University of Bristol researchers have designed a small, handheld sized device with the ability to ‘shapeshift’ into different forms. The device has a Rubik’s Cube style design, with moveable cubes each with a tiny touchscreen on all sides. Hinges allow movement across any edge of each cube. The device is designed with an algorithm to change shape without any of the cubes colliding, or snapping shut on the user, according to the creators. The researchers indicated that the device could be used in a variety of applications, such as education and gaming. The gadget, called a ‘Cubimorph,’ could be programmed by any user to customize the device – including companies like Samsung or Apple.
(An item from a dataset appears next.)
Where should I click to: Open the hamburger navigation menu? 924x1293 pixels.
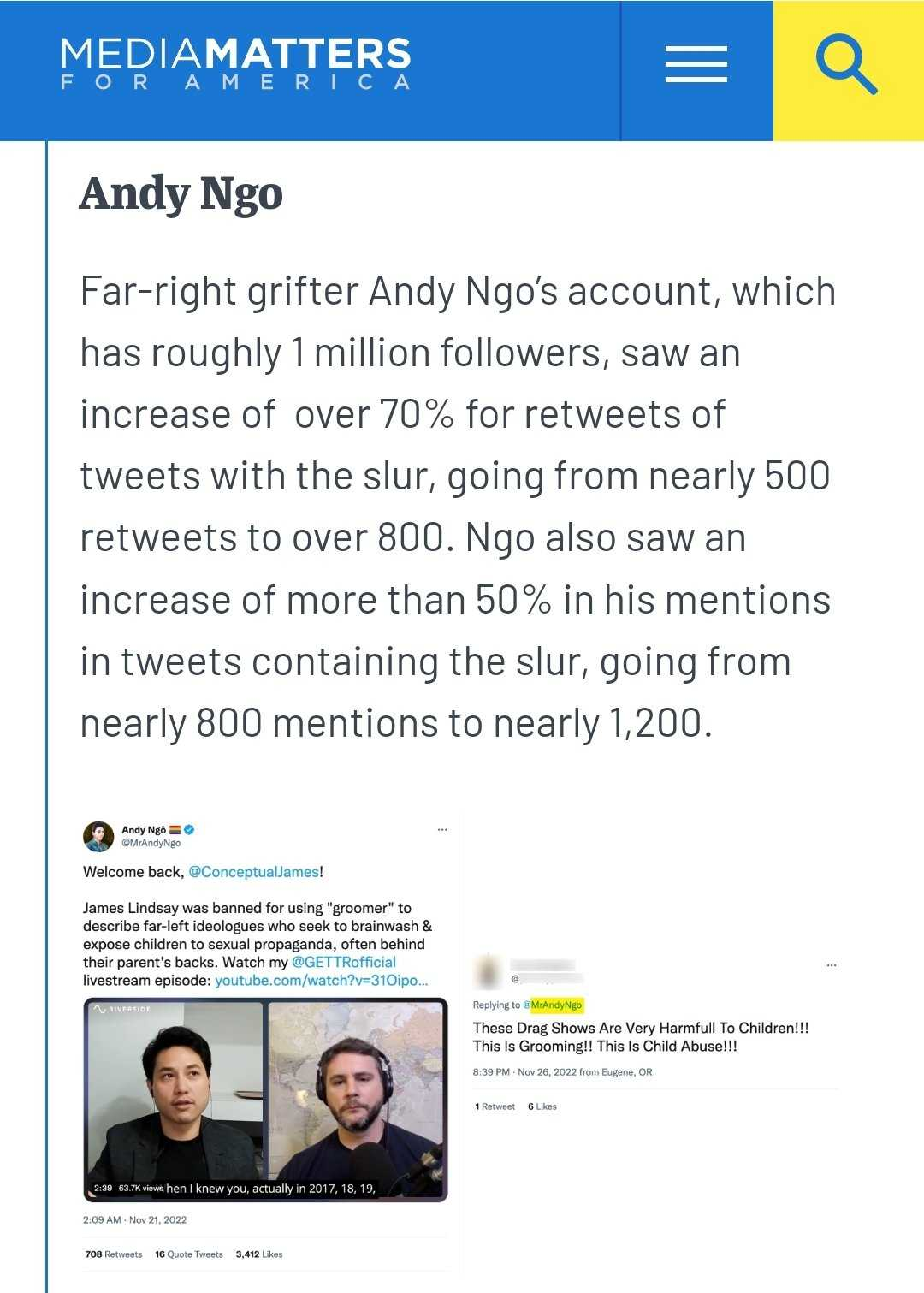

Researchers encountered obstacles finding an appropriate algorithm. Specifically, one issue was that most algorithms would have changed the device to and from different shapes by going back to a straight line in between the transformations. Such a process would not have been conducive to most possible uses of the device.

The lead researcher of the project was Anne Roudaut, a lecturer in the Department of Computer Science at the University of Bristol. Roudaut expresses particular interest in enhancing the ability of machines to recreate the versatile human ability to manipulate objects. She sees one aspect of the Cubimorph’s future in adapting devices to users with a range of different ‘morphologies’, as she puts it. The device could adapt to fit the morphologies of different users, such as kids, the elderly, and those with certain impairments.

The modular device may represent the future of an industry which increasingly looks towards AI and adaptability to better suit a wide range of needs for prospective users. The Cubimorph represents a concept which could potentially be scaled up in sophistication to develop the future of mobile devices.

Roudaut says the Cubimorph could reach the market 10 years from now. However, the researchers are, for now, taking cues from other robotics teams as to how to improve the device. They presented their paper at the International Conference on Robotics and Automation, held May 16th through the 21st in Stockholm, Sweden. Rondaut herself focuses on the prospects for further development of the concept, emphasizing that “much work still needs to be achieved to put such devices in the end-user hands but we hope our work will create discussion between the human computer interaction and robotics communities that could be of benefit to one another.”